--- Data for this exercise ---
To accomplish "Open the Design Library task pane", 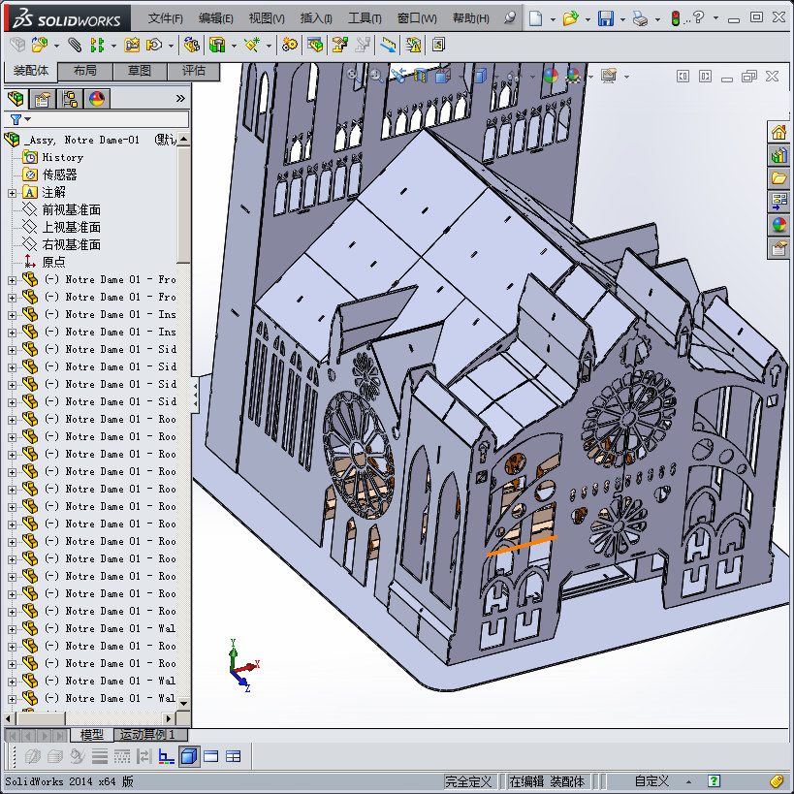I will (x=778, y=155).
---
--- Data for this exercise ---
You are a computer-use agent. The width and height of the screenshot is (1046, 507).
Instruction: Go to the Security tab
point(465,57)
---
--- Data for this exercise ---
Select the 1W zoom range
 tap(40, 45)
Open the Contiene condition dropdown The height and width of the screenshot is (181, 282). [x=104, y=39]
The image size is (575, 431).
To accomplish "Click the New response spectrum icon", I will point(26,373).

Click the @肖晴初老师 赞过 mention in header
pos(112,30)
---
▸ **Task**
A single figure is expected: the count of lines in the data above that include the word "width".

▸ **Answer for the task**
2